─── RECORDS FOR PROCESSING
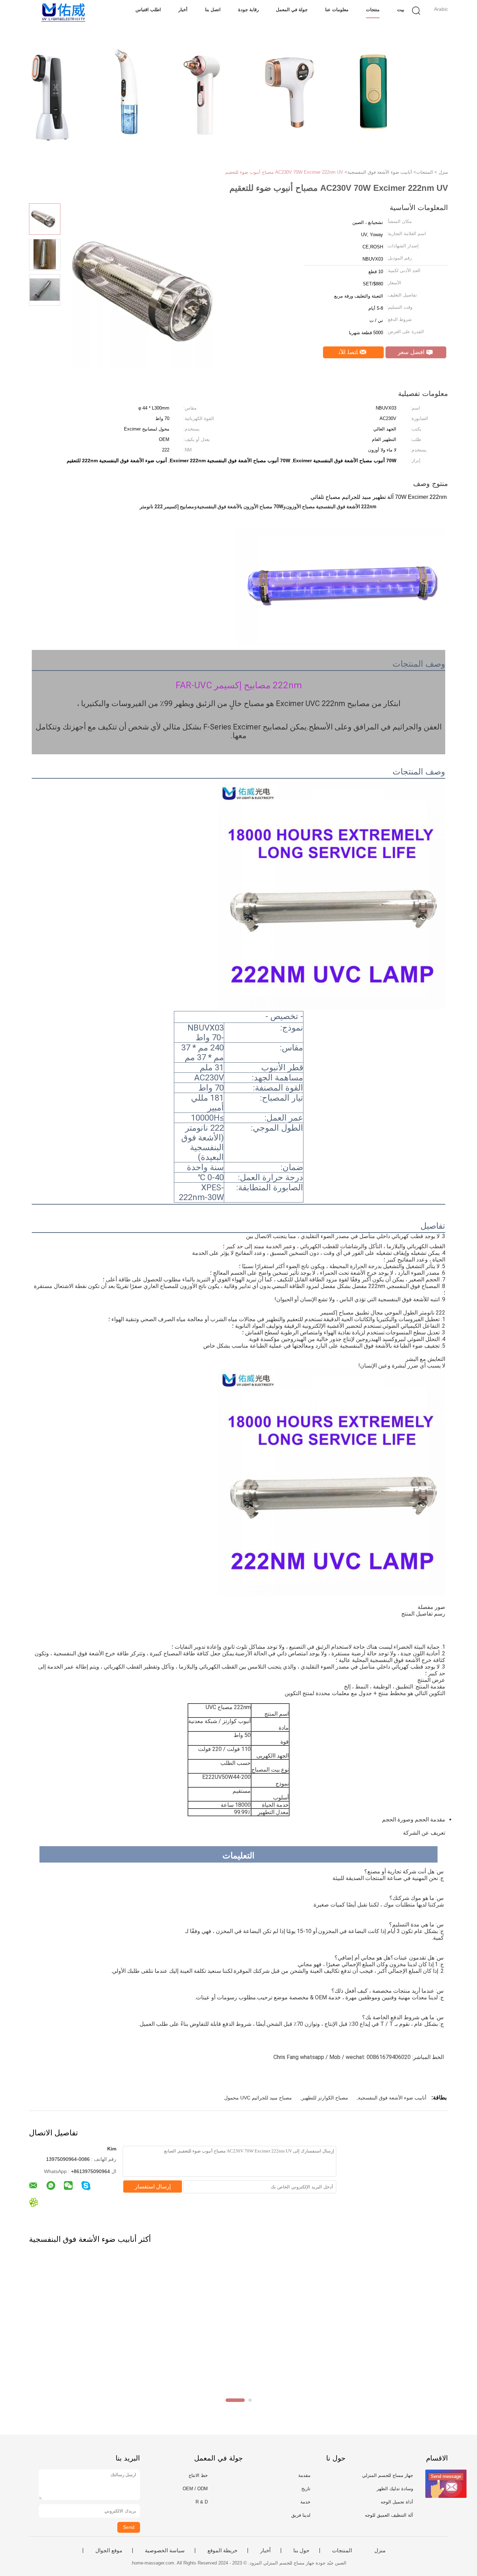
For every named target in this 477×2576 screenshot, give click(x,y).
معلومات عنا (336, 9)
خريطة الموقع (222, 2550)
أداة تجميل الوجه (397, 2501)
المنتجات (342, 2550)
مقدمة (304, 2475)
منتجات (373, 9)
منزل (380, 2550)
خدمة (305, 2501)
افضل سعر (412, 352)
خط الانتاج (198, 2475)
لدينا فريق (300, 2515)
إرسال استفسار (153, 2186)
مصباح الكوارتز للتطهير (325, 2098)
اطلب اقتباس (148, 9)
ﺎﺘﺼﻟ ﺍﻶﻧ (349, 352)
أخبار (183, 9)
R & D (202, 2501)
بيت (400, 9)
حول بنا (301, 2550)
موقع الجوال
──────
─── RECORDS FOR PROCESSING
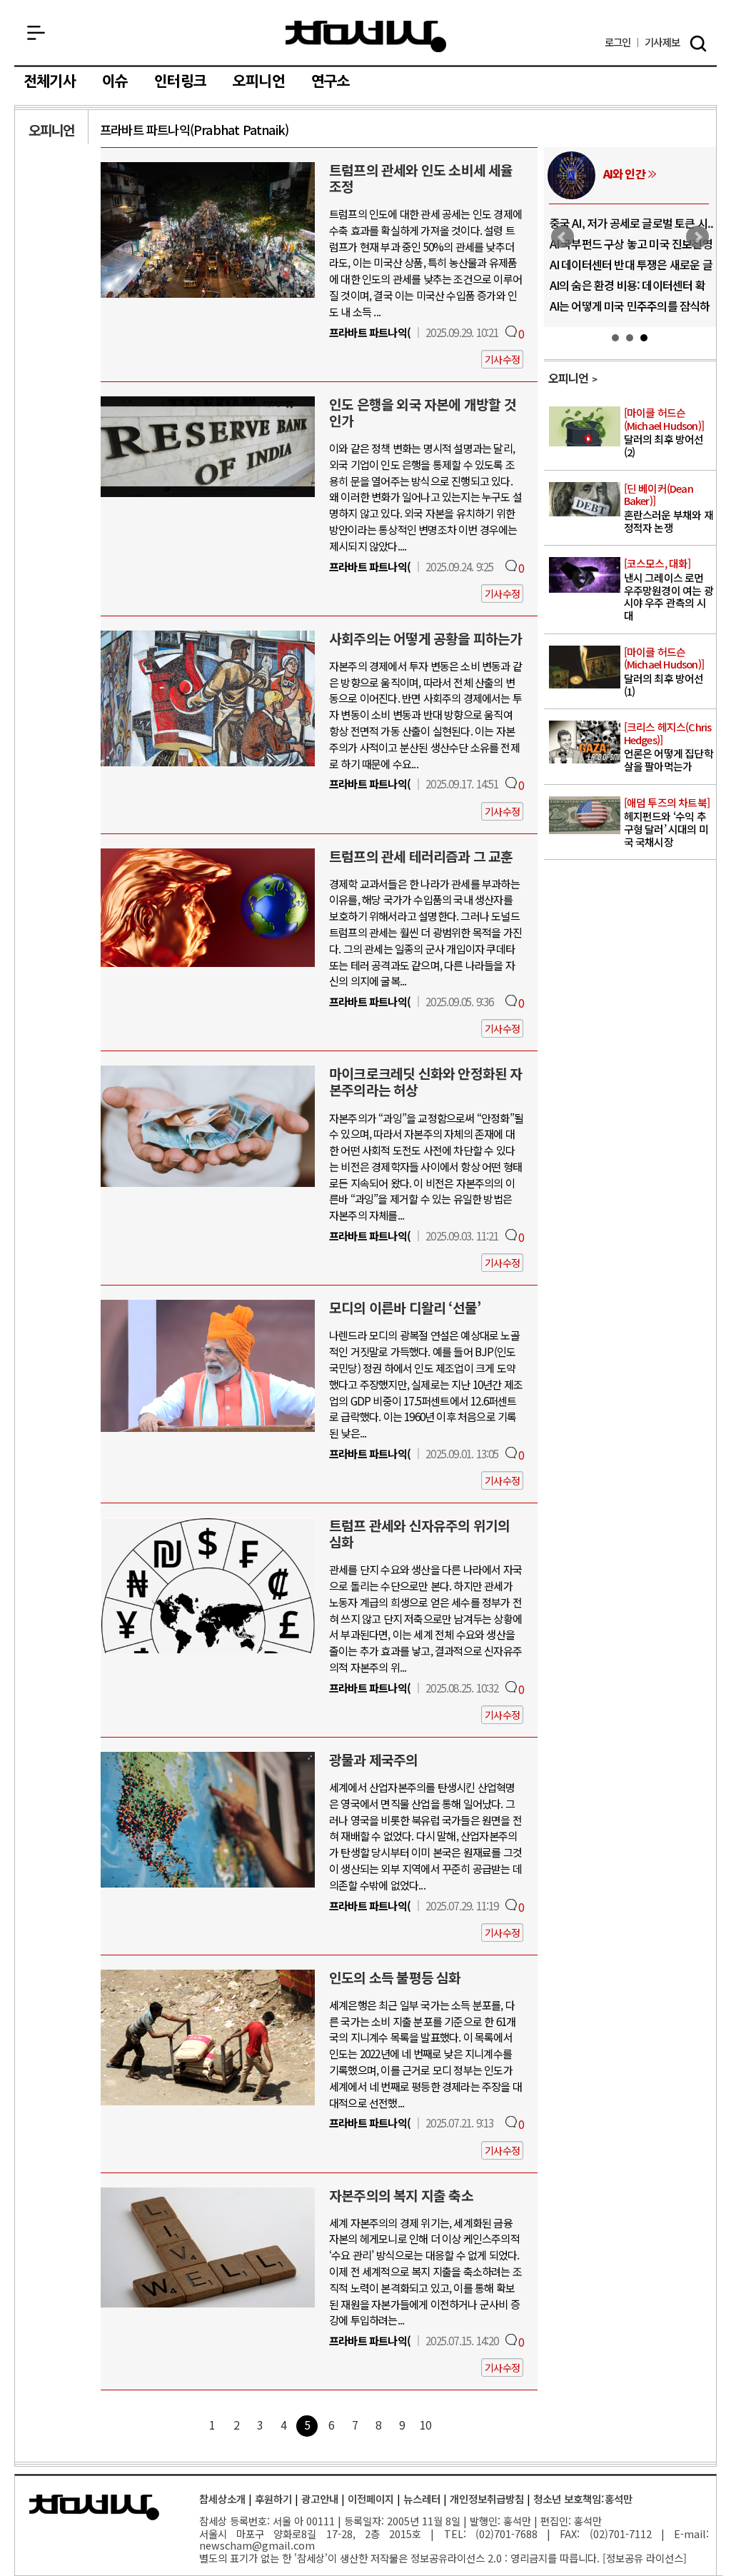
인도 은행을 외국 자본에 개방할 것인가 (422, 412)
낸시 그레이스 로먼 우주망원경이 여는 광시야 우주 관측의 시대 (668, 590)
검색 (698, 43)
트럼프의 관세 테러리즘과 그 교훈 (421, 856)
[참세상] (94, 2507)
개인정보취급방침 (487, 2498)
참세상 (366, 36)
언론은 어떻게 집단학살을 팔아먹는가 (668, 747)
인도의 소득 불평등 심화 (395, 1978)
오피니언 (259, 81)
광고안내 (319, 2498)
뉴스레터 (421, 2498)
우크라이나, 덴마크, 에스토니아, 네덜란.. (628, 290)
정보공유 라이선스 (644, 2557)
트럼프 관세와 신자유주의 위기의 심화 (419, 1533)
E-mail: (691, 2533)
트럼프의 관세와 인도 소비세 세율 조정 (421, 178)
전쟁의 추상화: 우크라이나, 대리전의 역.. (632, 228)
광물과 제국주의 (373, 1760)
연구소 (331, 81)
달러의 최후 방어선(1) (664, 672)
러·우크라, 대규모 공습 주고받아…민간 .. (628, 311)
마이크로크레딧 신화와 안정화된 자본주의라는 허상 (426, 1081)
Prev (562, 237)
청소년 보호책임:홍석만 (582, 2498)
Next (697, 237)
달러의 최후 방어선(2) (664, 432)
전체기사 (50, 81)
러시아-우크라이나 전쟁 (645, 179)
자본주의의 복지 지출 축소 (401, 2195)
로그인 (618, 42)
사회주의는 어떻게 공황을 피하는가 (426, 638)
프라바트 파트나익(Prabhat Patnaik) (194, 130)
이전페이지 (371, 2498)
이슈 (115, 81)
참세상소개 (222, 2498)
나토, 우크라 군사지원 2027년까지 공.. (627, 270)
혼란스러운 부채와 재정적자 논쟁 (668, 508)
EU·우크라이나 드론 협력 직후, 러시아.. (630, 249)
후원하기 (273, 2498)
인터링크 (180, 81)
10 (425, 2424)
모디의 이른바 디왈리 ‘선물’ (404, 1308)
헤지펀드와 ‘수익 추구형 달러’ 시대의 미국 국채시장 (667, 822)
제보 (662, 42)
──────
From the entries above, give again exactly the lines running from the line with "트럼프의 관세와 인도 소비세 세율 조정 (421, 178)" to the line with "제보 (662, 42)"; include both of those lines.

트럼프의 관세와 인도 소비세 세율 조정 (421, 178)
전쟁의 추상화: 우크라이나, 대리전의 역.. (632, 228)
광물과 제국주의 (373, 1760)
연구소 (331, 81)
달러의 최후 방어선(1) (664, 672)
러·우크라, 대규모 공습 주고받아…민간 .. (628, 311)
마이크로크레딧 신화와 안정화된 자본주의라는 허상 (426, 1081)
Prev (562, 237)
청소년 보호책임:홍석만 (582, 2498)
Next (697, 237)
달러의 최후 방어선(2) (664, 432)
전체기사 (50, 81)
러시아-우크라이나 전쟁 (645, 179)
자본주의의 복지 지출 축소 (401, 2195)
로그인 (618, 42)
사회주의는 어떻게 공황을 피하는가 (426, 638)
프라바트 파트나익(Prabhat Patnaik) (194, 130)
이전페이지 (371, 2498)
이슈 (115, 81)
참세상소개 (222, 2498)
나토, 우크라 군사지원 2027년까지 공.. (627, 270)
혼란스러운 부채와 재정적자 논쟁 (668, 508)
EU·우크라이나 드론 협력 직후, 러시아.. (630, 249)
후원하기 (273, 2498)
인터링크 (180, 81)
10 (425, 2424)
모디의 이른바 디왈리 ‘선물’ (404, 1308)
헤지펀드와 ‘수익 추구형 달러’ 시대의 미국 국채시장 (667, 822)
제보 (662, 42)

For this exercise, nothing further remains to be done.